A sermon given by Duane Thompson on October 7, 2007


Bible Text:

 

  
Psalm 90: 1-2, 9-17

  

I heard about a minister who always prepared his sermons at the last minute, and he thought he was a pretty good preacher.  His congregation didn’t think he was quite as good as he thought he was.  But he prepared his sermons, as I say, at the last minute.  In fact, the parsonage where he lived was right next door to the church, and he would brag that he could prepare his sermons on Sunday mornings just in the time it took him to walk from the parsonage to the church.  Well, I guess he bragged about this one too many times, because the next week the church went out and bought a new parsonage 25 miles away. 

Now I don’t think this minister is a good example, but I have to say that I do admire those who live their lives somewhat spontaneously, somewhat extemporaneously, in the moment, as we say sometimes.  I admire those who seem to have a sense of urgency about life.           

I heard about a couple who were in their late 90s, and they went out to eat at a restaurant.  They didn’t have a reservation, and it was busy, and so the host told them that they would have a 45-minute wait for a table.  But the husband told the host, “Young man, I’m 98 years old, and my wife is 97.  We may not have 45 minutes.”  They were seated immediately, I understand.           

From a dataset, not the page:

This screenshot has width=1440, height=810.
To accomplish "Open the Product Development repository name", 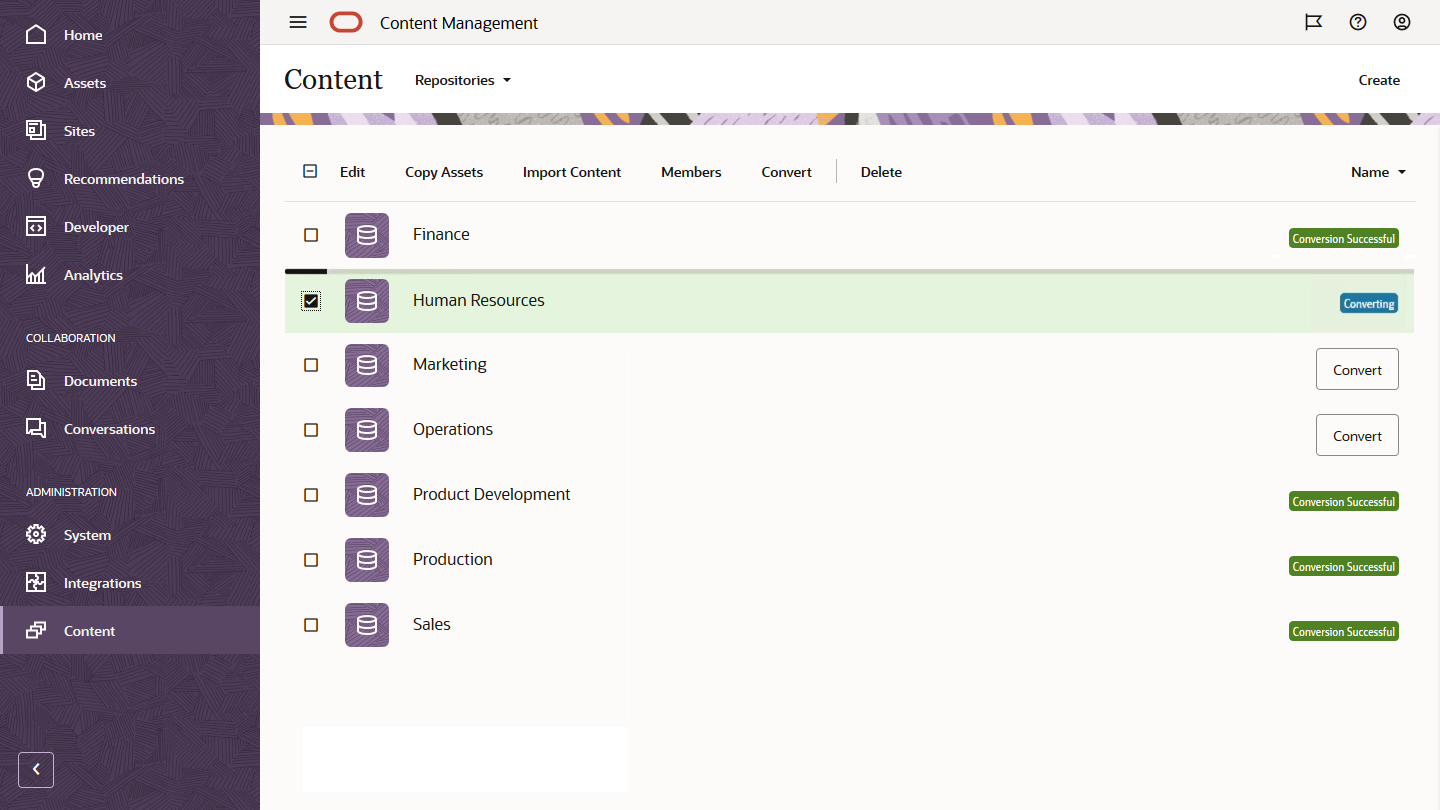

I don’t know whether we live with more urgency or less as we get older.  But I read about a young man by the name of David, who played college basketball, and he played so well that he started as a freshman.  But then the season was over and it was discovered that he had cancer and his leg had to be amputated.  His short-lived basketball career was over, and he was interviewed after the operation, and someone asked, “David, is there anything in your life you would do over?”  And his response was, “Well, if I had known that that was going to be my last game, if I had known that I would never play college basketball ever again, that night no one would have been able to stop me, no one would have stopped me.” 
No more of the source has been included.